▶ _Required action_
Once the line holding "Task: Select the Holidays icon" is written out, stop; begin at the first line of the material below and retype exactly, dropping pictures.

▶ _Exercise data_
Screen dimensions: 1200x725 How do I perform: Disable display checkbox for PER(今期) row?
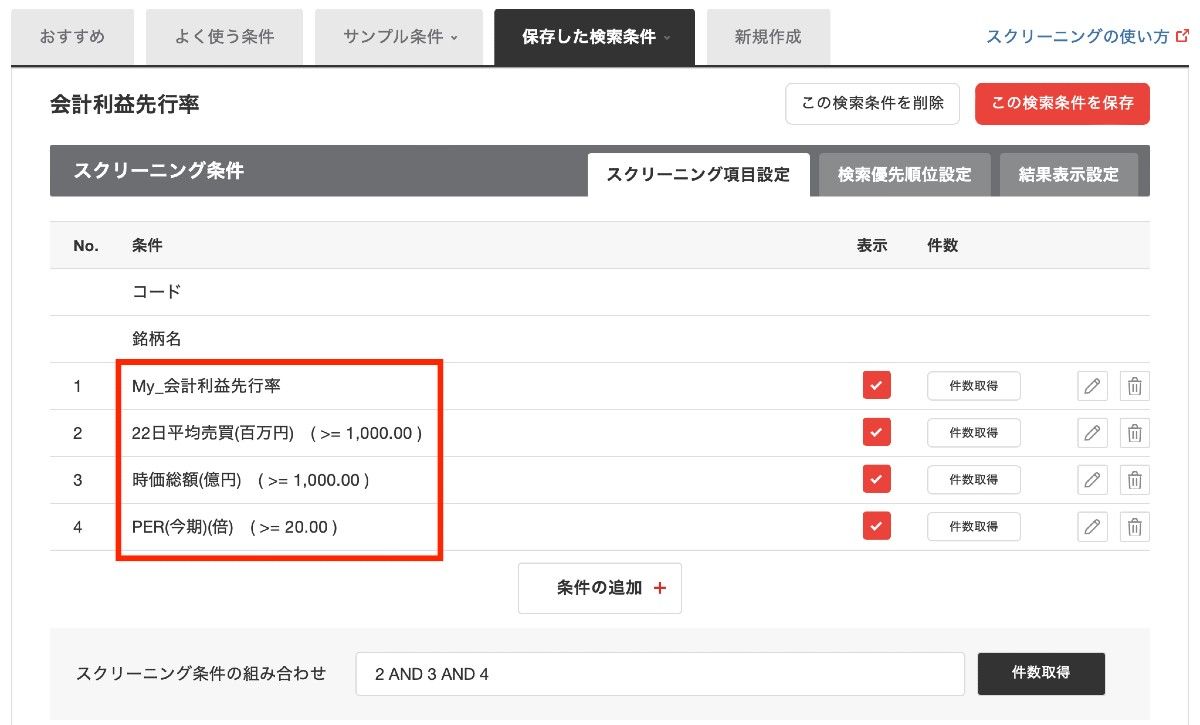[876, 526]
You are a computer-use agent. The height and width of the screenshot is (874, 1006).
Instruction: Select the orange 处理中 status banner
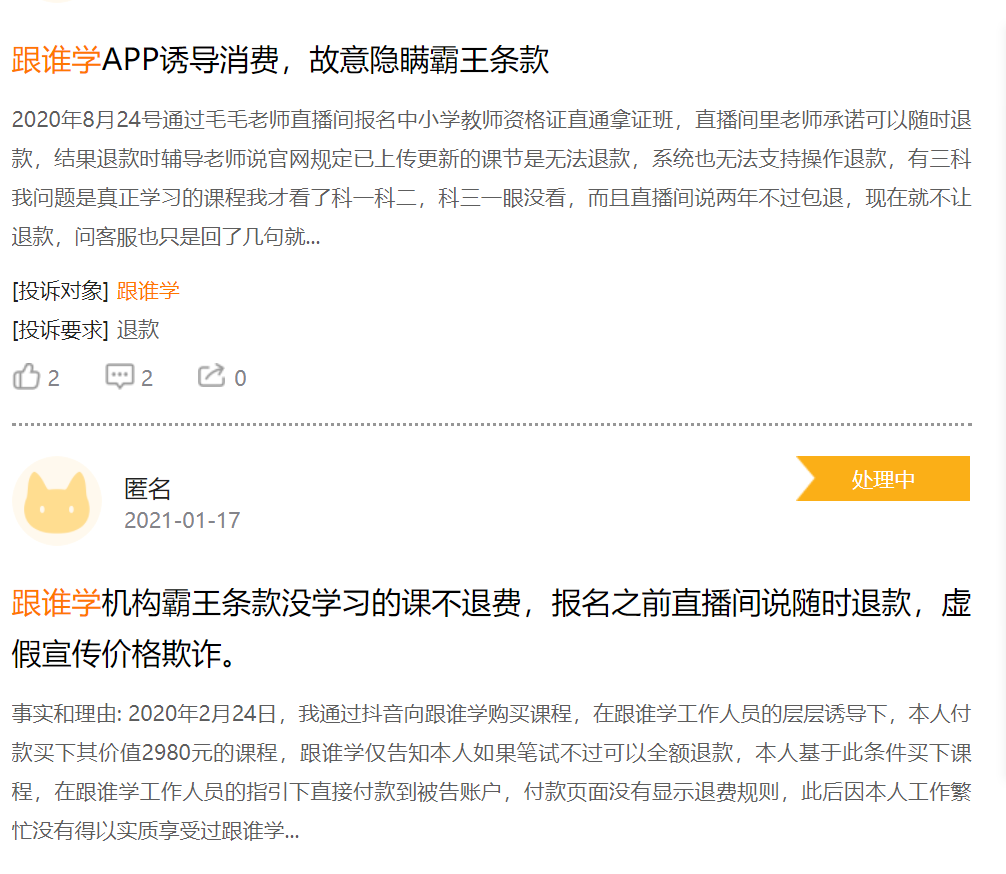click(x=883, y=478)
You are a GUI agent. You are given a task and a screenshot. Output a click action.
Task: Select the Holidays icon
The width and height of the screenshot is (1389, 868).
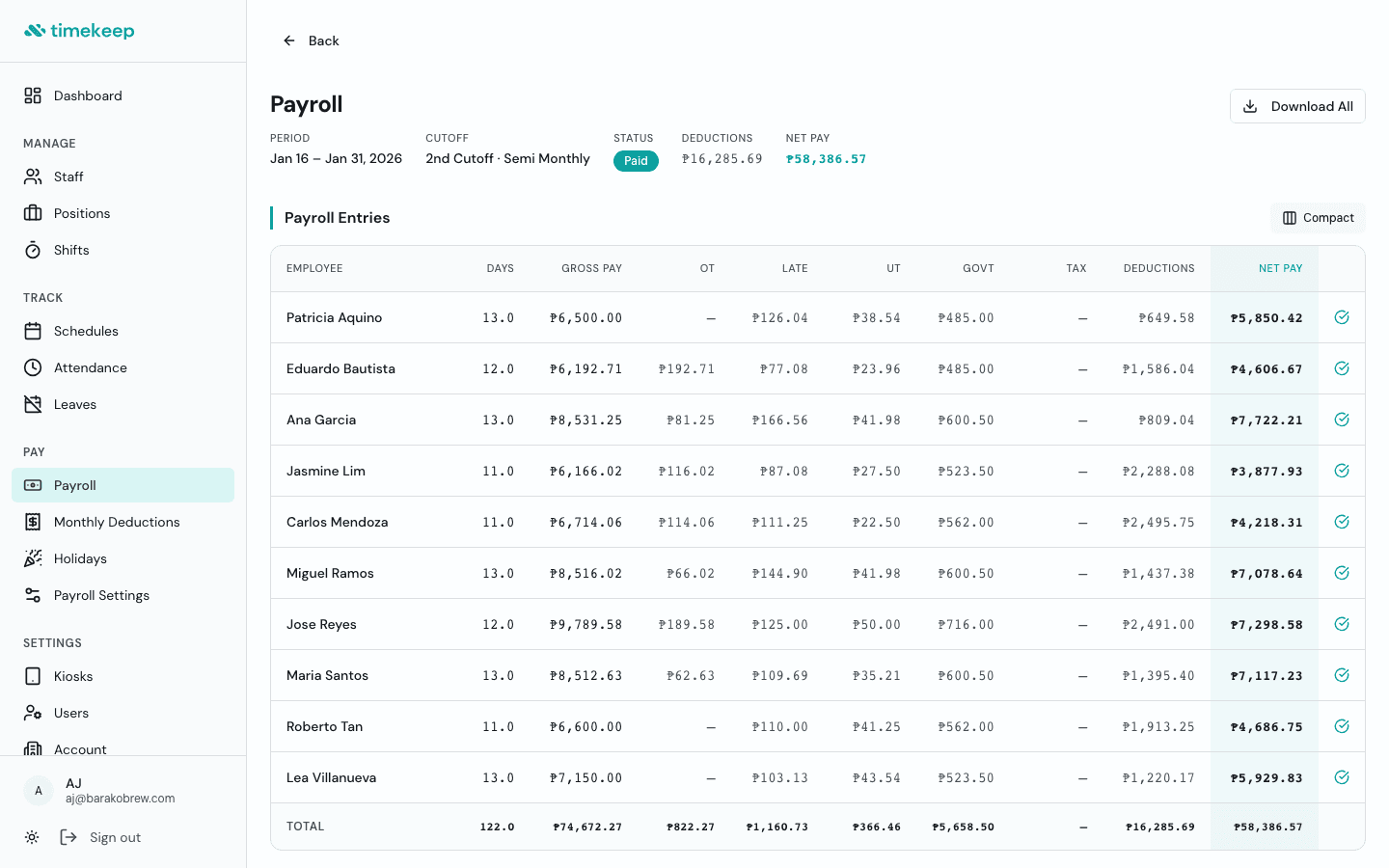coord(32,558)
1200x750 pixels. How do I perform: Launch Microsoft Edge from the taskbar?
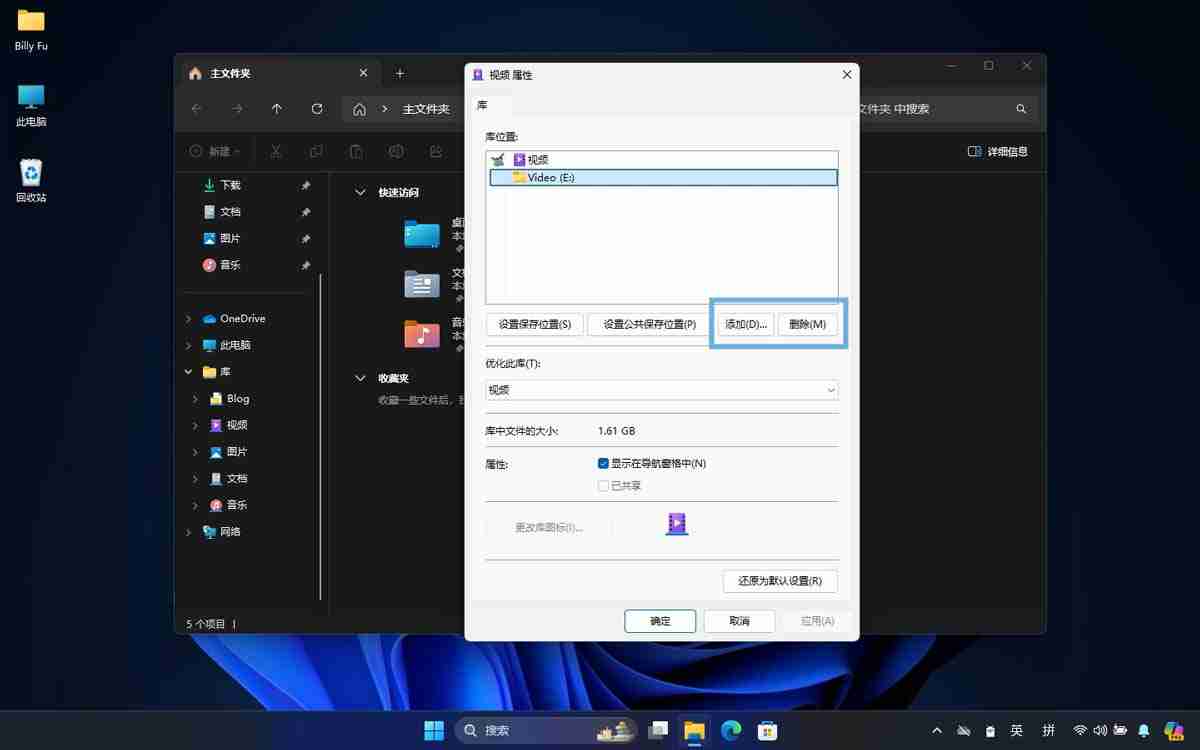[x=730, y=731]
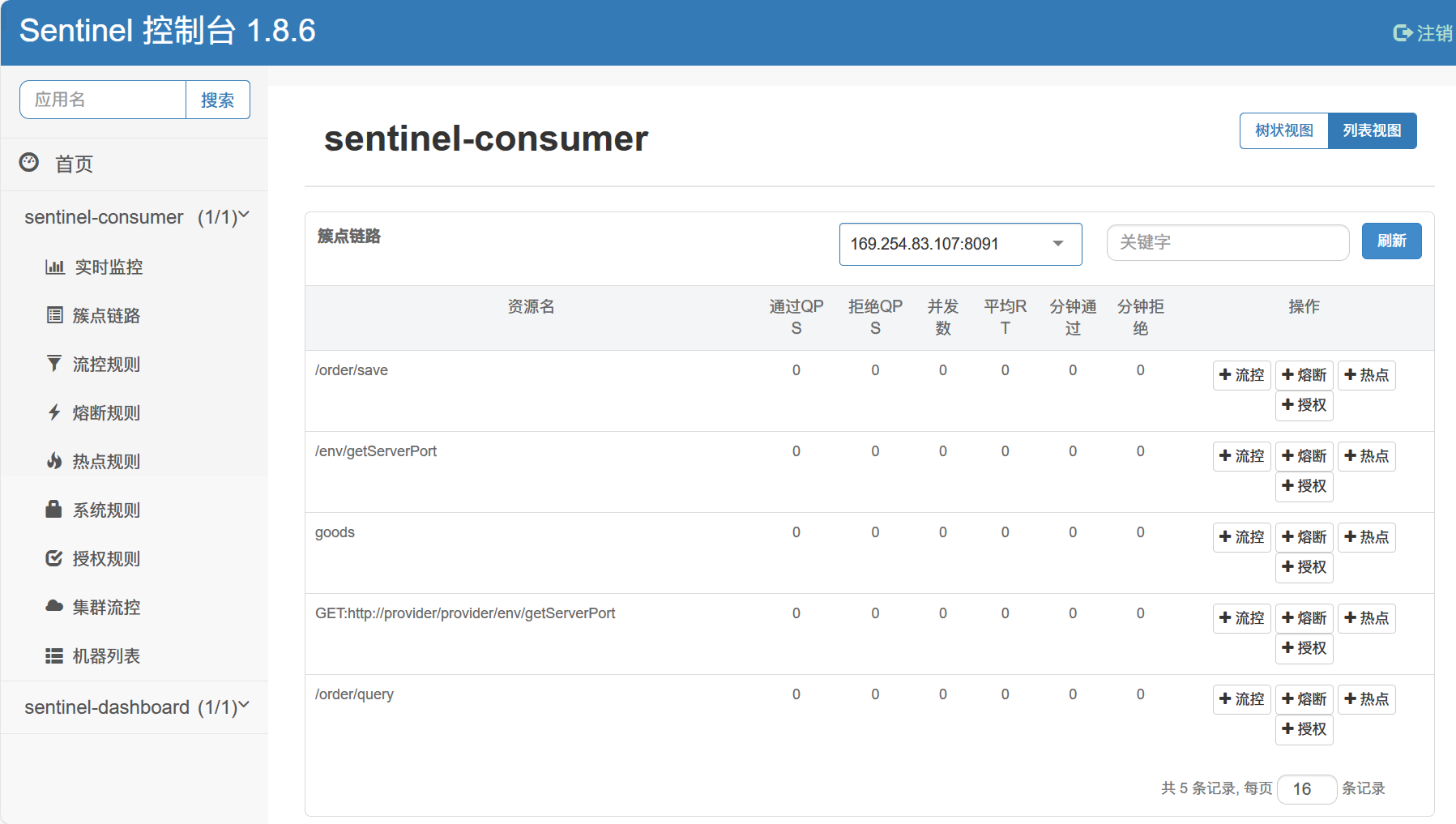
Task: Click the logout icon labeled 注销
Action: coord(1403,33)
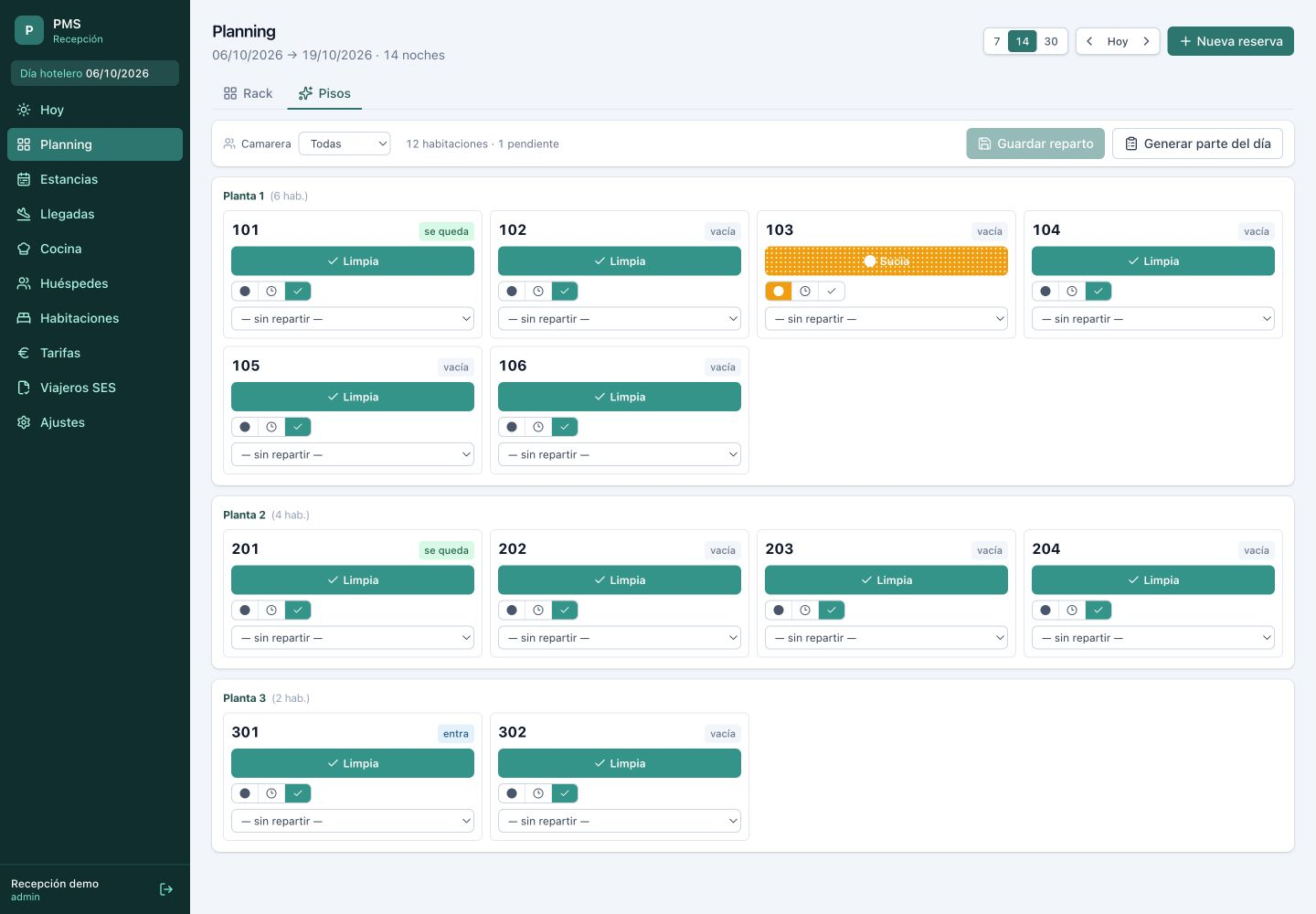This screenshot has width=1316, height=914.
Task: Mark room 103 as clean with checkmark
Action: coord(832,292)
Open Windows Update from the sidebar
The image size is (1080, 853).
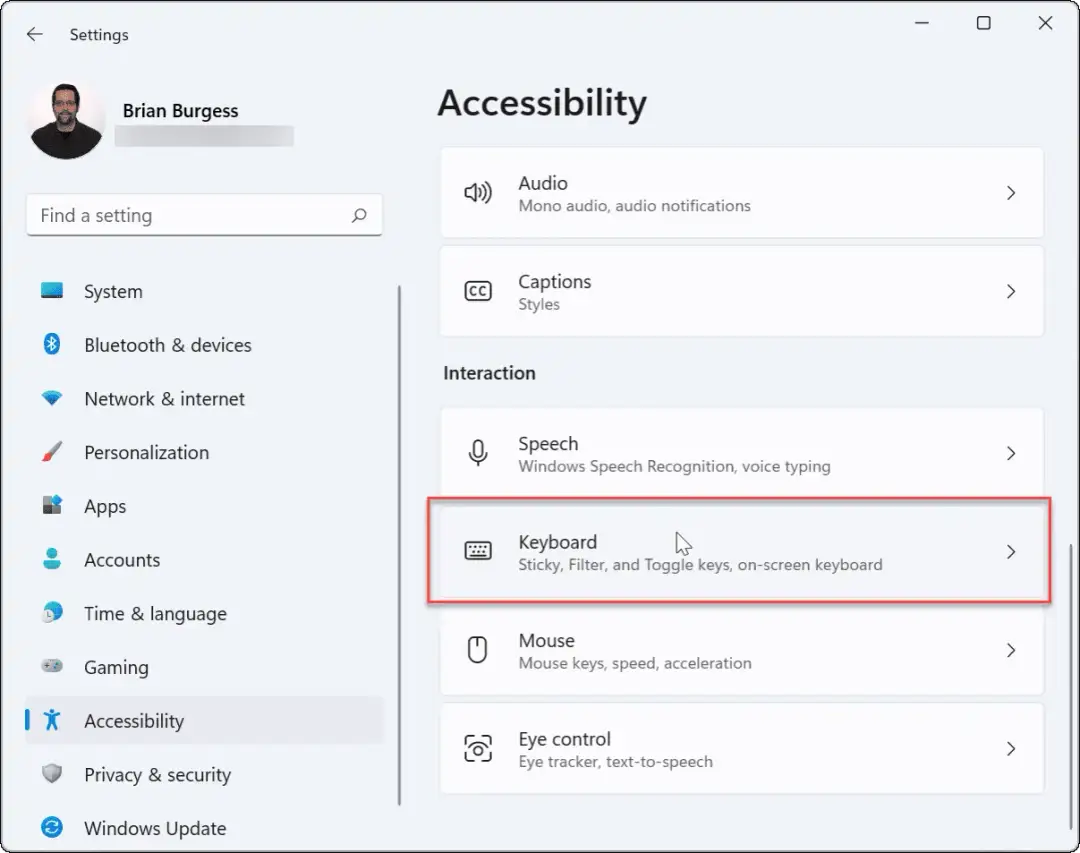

▶ _Task output_
Screen dimensions: 1200x725 How do I perform: Disable display checkbox for PER(今期) row?
[876, 526]
You are a computer-use agent. The height and width of the screenshot is (874, 1006).
Instruction: Select the orange 处理中 status banner
click(x=883, y=478)
You are a GUI agent. You are given a task and a screenshot. Output a click action.
Task: Select the Holidays icon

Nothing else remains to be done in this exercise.